Post by Mole-Patrol »

Dave, I have researched the French barbel issue extensively, spoken to and contacted by email a lot of French anglers. There are many reports of fish to over 10kg being seen, but sadly nothing to corroborate them. There is a sort of record list in France and the largest barbel wouldn't be a river record in at least ten UK rivers and was caught over thirty years ago by an angler fishing for pike. The next two are around 12lb - 13lb and again fell to lure anglers.

The largest barbel that I know have been recently landed are in the north of the country; the Seine system, further east towards the Belgian border and a couple of rivers in Brittany. 10lb - 12lb is about as big as they come. The Rhone system holds them around that weight too.

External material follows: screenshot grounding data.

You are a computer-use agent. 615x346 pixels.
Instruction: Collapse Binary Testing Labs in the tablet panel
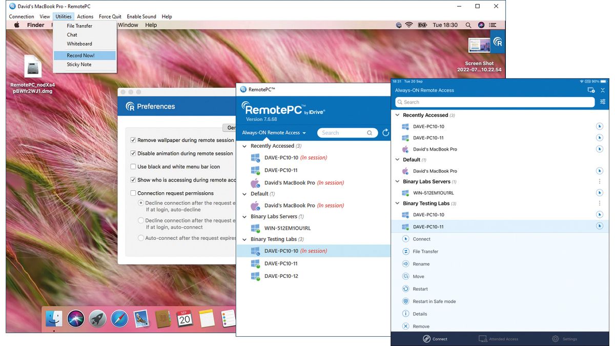[397, 203]
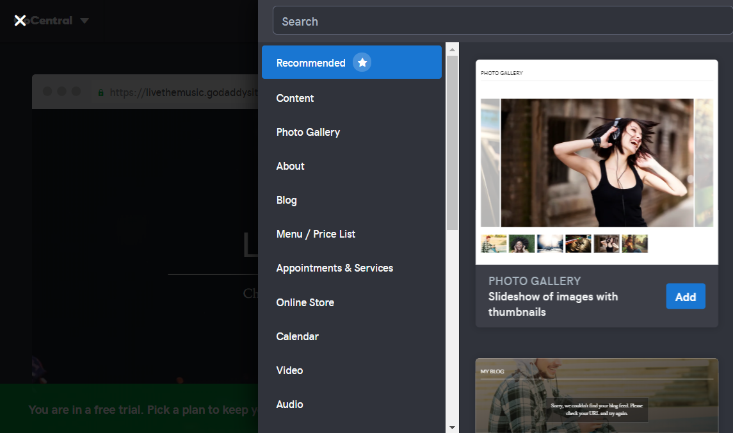Click the Add button for Photo Gallery

pos(685,297)
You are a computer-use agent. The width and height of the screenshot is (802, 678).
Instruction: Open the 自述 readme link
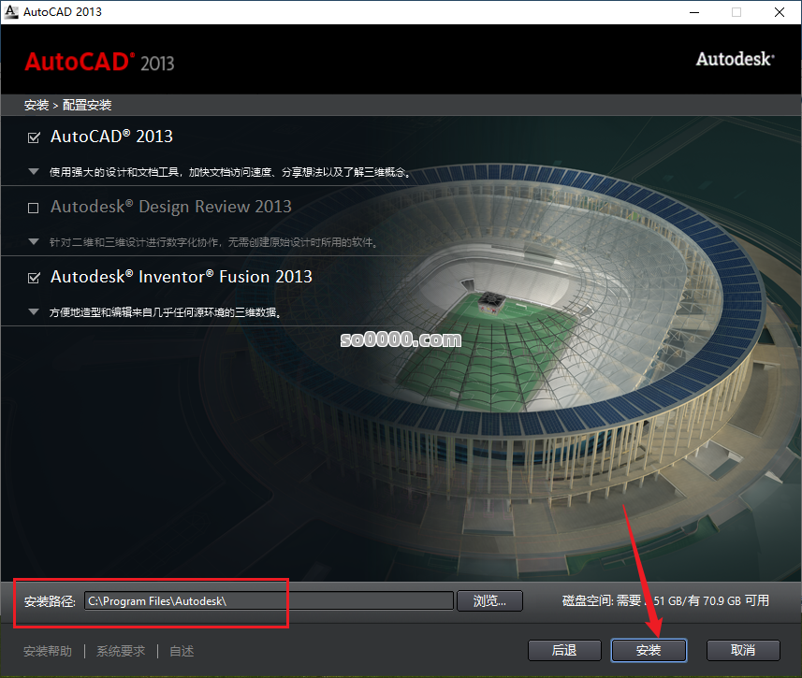click(x=181, y=651)
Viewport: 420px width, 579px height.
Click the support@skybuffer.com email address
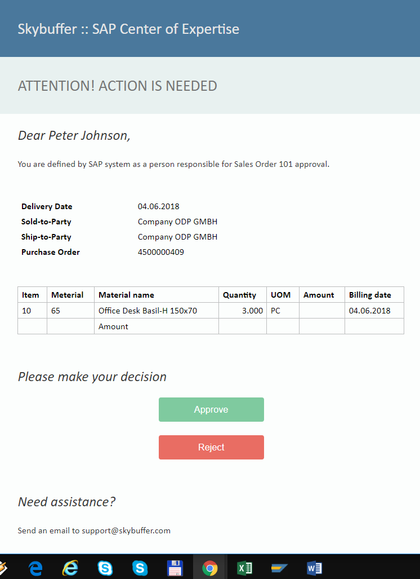pyautogui.click(x=126, y=531)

Further south the Marne, a tribuary of the Seine seems to have a good population of scraper doubles or near doubles, but the Loire system doesn't hold large barbel as far as I have been able to establish. There are thousands of small ones and you can see them everywhere. But locating the large ones is a different proposition and when I follow up a story about an angler catching a 'gros barbeau' it usually turns out to be a 6lb-er at most.

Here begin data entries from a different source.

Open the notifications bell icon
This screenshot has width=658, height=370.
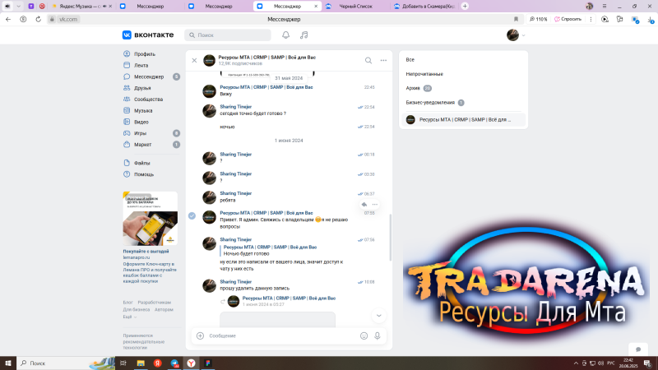pos(286,35)
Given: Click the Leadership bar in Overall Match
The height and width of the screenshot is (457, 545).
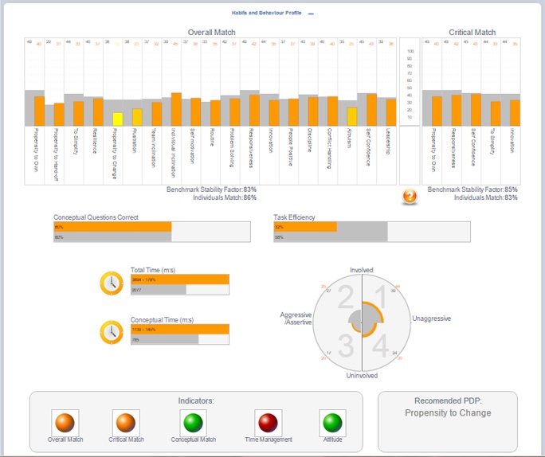Looking at the screenshot, I should click(x=390, y=111).
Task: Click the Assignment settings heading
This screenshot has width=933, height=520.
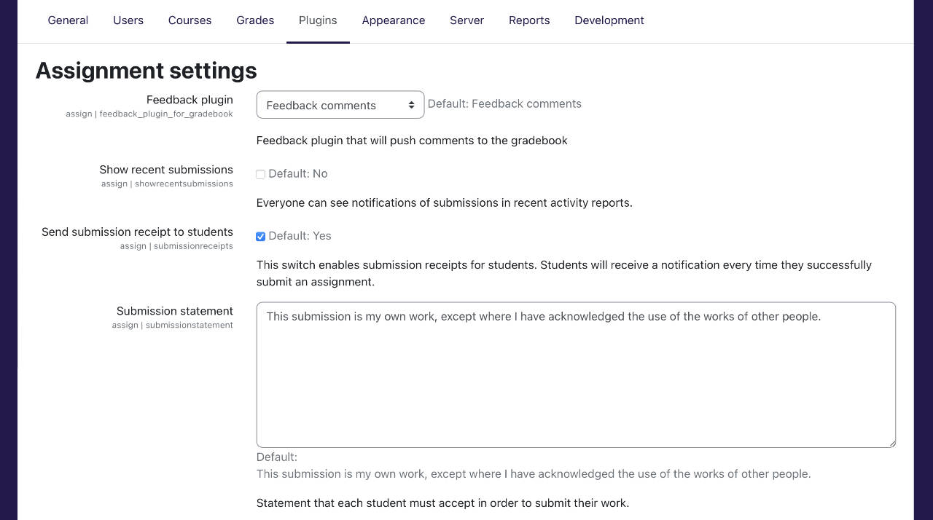Action: tap(146, 71)
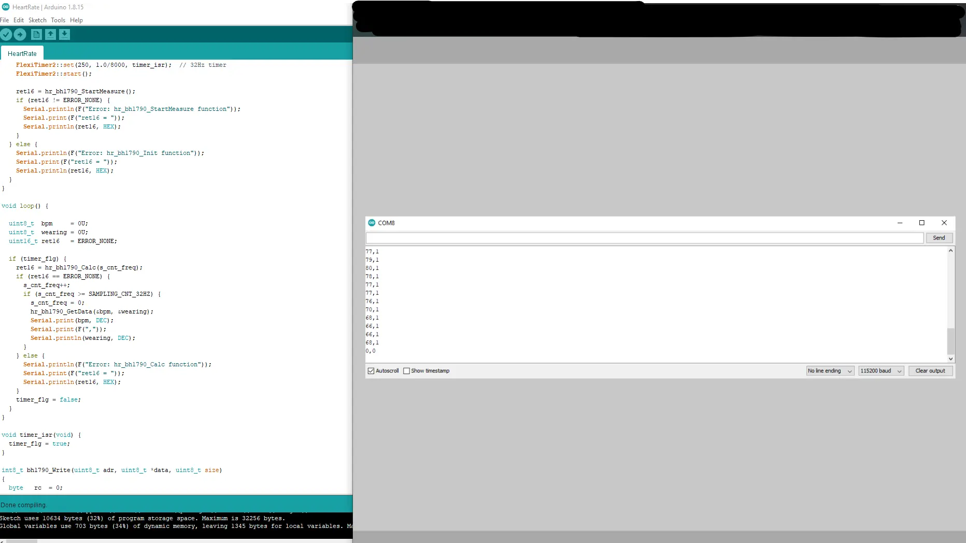Open the Sketch menu
Screen dimensions: 966x543
click(x=37, y=20)
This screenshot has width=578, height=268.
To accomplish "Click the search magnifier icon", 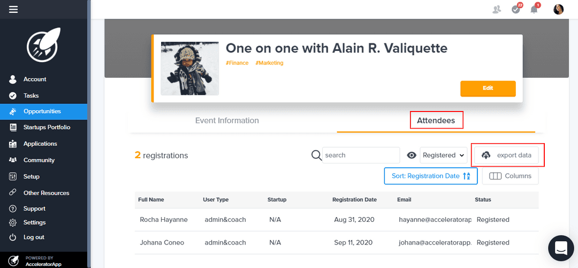I will (316, 155).
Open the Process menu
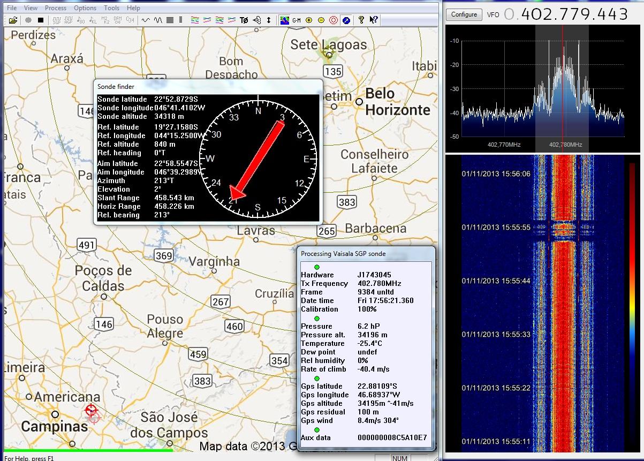This screenshot has height=461, width=644. (56, 8)
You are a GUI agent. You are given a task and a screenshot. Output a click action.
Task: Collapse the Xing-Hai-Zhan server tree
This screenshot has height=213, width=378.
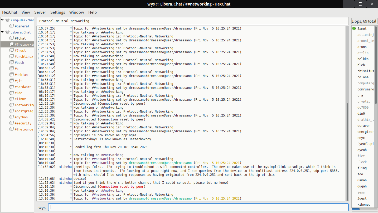(x=3, y=20)
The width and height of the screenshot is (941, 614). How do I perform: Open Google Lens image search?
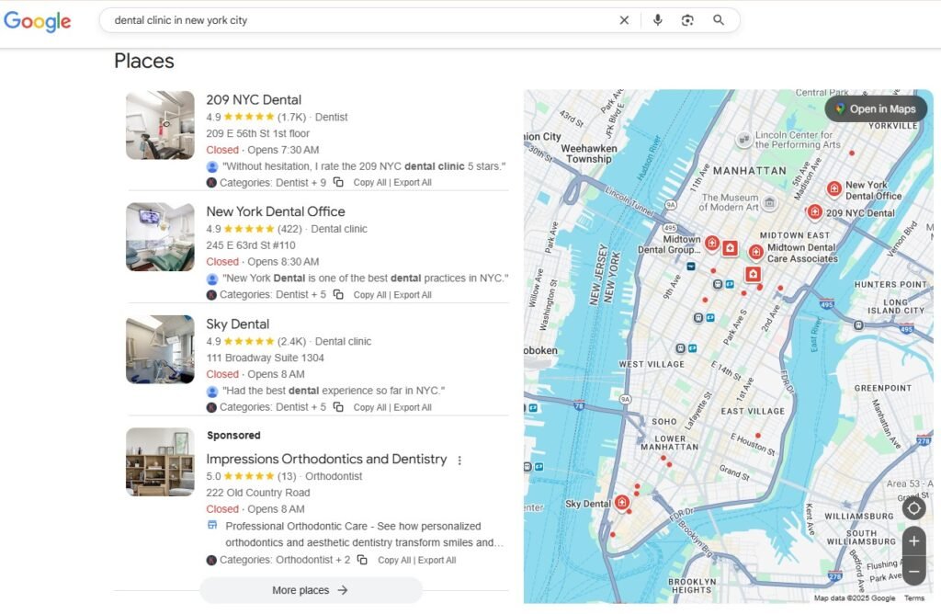pyautogui.click(x=687, y=20)
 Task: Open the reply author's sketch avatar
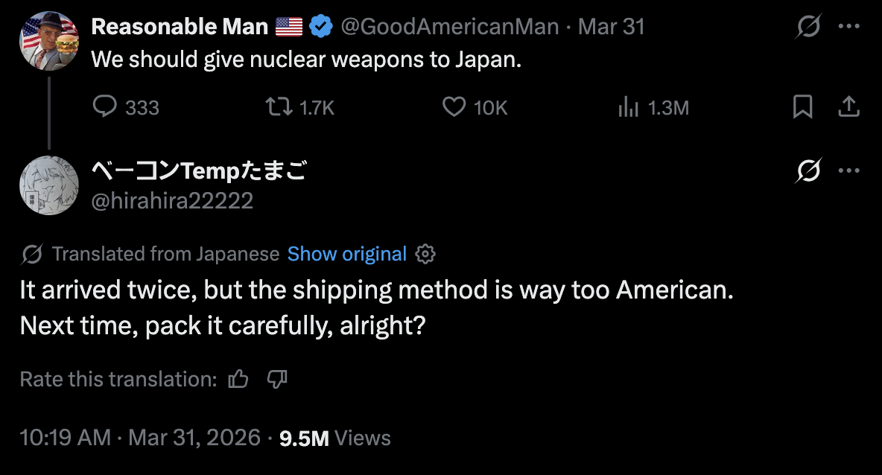pos(49,185)
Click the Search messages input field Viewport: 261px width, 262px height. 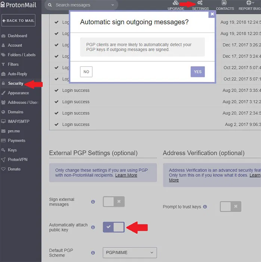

The Lot and Dordogne are increasingly popular with British carp anglers who publish photos and videos of their carp captures, but again, no barbel of any size. I have fished Vienne and Charente extensively over 100 km on each river and have never seen anything larger than the 9lb 3oz fish I banked earlier this year. There are carp to over 40lb in both rivers and the conditions of the Charente would seem to be perfect but the fish are not coming out, if they are actually there. You can see great shoals of fish to 3lb all over, but look in the deep runs and channels, under weed rafts, etc and there is nothing approaching double figures.

Your point about the naivety of French fish is valid. There are a few baits however that will be readily taken even if fish have never experienced them before. Luncheon meat is one of them as are home made pork meatballs, Frolicks dog biscuits, anything with cheese in it and maize. They go crazy for maize. I've also done OK with cooked whelks and prawns, raw mussels and paste flavoured with Marmite. They also react well to smoked paprika flavouring. The main problem is that these naive fish is that they do not respond to baiting in the same way. Actually finding them is far more important and successful than trying to lure them in with bait.

I travel about 60km from home in all directions during my work and when I pass a stretch of river I often get out and walk the banks, check the depth and flow and generally suss it out. As such I've probably seen and mapped more of my local rivers than most anglers and believe me I have applied all the conventional logic that has worked for many years in the UK and I can honestly say that I have never seen a barbel in France that I thought would go over 10lb.

It drives me mad!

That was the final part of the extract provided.